House-SplitIt is often the case that during or after a separation, parties wish to divide their assets accumulated during their relationship. At Ramsden Lawyers, our family lawyers can help you achieve this in a number of ways.

If parties are able to come to an agreement on how they wish to settle their property issues and divide their assets, we can assist in formalising this agreement in a time and cost effective manner. The two main ways of ensuring your property settlement agreement is legally finalized is either through a Financial Agreement (FA) or a consent order through the court. In the case parties are unable to reach an agreement on the division of property; parties will need to commence proceedings in the court for determination.

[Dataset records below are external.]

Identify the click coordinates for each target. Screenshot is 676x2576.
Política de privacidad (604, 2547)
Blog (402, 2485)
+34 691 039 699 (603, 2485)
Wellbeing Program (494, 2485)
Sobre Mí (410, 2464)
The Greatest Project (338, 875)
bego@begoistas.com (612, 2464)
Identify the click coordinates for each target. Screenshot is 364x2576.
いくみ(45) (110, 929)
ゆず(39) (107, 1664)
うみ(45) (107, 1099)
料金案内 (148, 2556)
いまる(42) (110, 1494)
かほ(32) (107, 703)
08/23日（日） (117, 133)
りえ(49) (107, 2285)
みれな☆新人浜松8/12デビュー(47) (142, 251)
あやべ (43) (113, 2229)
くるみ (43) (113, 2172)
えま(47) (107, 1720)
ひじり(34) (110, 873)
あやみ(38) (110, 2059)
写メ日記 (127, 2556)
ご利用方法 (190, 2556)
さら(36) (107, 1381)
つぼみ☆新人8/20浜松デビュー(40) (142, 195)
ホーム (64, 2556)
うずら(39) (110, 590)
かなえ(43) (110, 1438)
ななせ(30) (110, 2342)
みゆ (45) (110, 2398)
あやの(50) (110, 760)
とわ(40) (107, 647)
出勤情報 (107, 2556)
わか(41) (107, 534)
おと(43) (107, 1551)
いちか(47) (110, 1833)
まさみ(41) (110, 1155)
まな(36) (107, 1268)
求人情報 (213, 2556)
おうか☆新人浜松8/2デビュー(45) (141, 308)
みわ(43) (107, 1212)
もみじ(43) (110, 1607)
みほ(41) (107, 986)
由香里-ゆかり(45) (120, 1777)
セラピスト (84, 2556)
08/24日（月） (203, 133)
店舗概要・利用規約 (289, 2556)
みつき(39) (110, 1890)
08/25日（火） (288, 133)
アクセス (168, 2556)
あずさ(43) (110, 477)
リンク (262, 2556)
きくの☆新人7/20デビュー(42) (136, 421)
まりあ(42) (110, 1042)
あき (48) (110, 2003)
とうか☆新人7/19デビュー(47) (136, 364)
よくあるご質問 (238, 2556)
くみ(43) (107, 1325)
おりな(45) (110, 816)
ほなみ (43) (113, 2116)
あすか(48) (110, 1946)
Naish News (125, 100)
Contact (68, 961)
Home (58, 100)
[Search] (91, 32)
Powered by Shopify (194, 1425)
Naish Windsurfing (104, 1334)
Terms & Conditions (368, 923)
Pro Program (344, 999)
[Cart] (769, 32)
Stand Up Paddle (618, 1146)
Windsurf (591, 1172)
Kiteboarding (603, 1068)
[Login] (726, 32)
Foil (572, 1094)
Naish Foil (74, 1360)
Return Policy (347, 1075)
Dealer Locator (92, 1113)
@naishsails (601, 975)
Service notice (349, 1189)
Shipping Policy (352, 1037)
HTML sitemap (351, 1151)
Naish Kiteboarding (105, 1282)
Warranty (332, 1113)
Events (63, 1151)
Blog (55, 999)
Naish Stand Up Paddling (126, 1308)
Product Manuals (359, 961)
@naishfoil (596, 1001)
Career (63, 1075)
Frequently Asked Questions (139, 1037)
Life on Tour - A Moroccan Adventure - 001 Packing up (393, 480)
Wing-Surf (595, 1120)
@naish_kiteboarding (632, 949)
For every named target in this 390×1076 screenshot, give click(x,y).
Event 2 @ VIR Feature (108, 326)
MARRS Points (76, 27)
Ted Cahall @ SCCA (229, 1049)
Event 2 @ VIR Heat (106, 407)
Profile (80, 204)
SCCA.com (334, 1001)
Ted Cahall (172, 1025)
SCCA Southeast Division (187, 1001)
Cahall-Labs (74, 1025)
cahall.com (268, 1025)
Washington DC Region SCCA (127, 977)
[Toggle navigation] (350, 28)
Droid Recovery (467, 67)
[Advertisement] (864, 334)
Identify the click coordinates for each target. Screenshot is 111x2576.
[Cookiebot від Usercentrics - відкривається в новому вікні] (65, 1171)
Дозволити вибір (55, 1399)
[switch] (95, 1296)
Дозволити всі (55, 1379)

Once the court is satisfied that a property adjustment would be just and equitable the court follows a four step process:

Step One

Identify and value the net property pool for division. In other words, compile a list all of the parties’ assets, add up their total value and deduct all of the parties’ liabilities. This can include the process of financial disclosure and seeking independent expert valuations.

Step Two

The court will consider the contributions each of the parties has made toward accumulating the property pool as established in Step One. The contributions that the court will consider are those set out in Section 79(4) of the Family Law Act.

Contributions can come in many forms, both financial and non-financial during a relationship.

Common financial contributions:

  • income used on things such as the mortgage, rent, utilities and other expenses.

Common non-financial contributions:

  • homemaking
  • parenting
  • cooking and cleaning

Other forms of contributions:

  • bringing in savings, a business or property owned prior to the relationship;
  • family members or friends assisting in improving the value of a property
  • gifts and inheritances;
  • windfalls;
  • lottery winnings;
  • damages awards;
  • personal Injury awards;
  • redundancy payments; and or
  • long service leave.

Negative contributions can also be taken into consideration, for example:

  • wastage, such as gambling and substance addictions;
  • deliberate reduction of assets; and or
  • reckless, negligent or wanton behaviour

In the case the contributions are in a form that are less common to the norm, such as a lottery winning or a personal injury award, our expert family lawyers will be able to advise how this will be interpreted by the court.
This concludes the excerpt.